INTERNATIONAL JOURNAL OF ENGLISH LANGUAGE, LITERATURE AND TRANSLATION STUDIES (IJELR), cilt.9, sa.3, 2022 (Hakemli Dergi)
The study of moods of protagonists
and other major characters of literary pieces have been one of the hot debating
areas of research for both psychoanalysts and literary critics. The role of
subjectivism in modern studies has led critics to more deep and delicate
understanding of texts. Freud, Lacan and Zizek were the most eminent pioneers
of this movement towards the establishment of theoretical and methodological
elements of such analysis. But a combined Nietzschean-Foucauldian approach
under the name of ‘Desubjectivization’ in this study has a very new and
untouched approach to analysis in literary texts.

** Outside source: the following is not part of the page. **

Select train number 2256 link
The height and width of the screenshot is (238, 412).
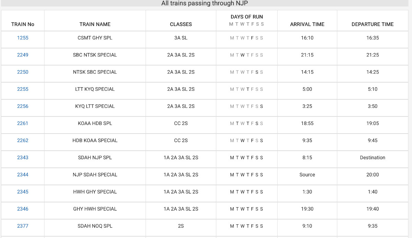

The present paper explores the
impact of power relations over the unconsciousness of subjects in an
ideological society of Southern America and the way in which these subjects
turn into matters of objectivization in such situations. In the first step, the
dominant ideology of 1900th South America and the powerful impact of its
functionality are identified in Quentin Compson’s section of The Sound and the
Fury. Then, the process of metamorphosis from a coherent and active subject
into an object of illusion is analyzed. At the final step, the study shows how
subjects become highly preoccupied with the matters of value, beliefs, and
shame that forget their role as a living creature capable of reasoning, and
change into objects. In other words, they (subjects) become the things and all
these things’ externalizations do overshadow the events of the stories. For
instance, in Quentin’s case, this is not the Quentin who commits suicide, but
it is the odium which devastates him.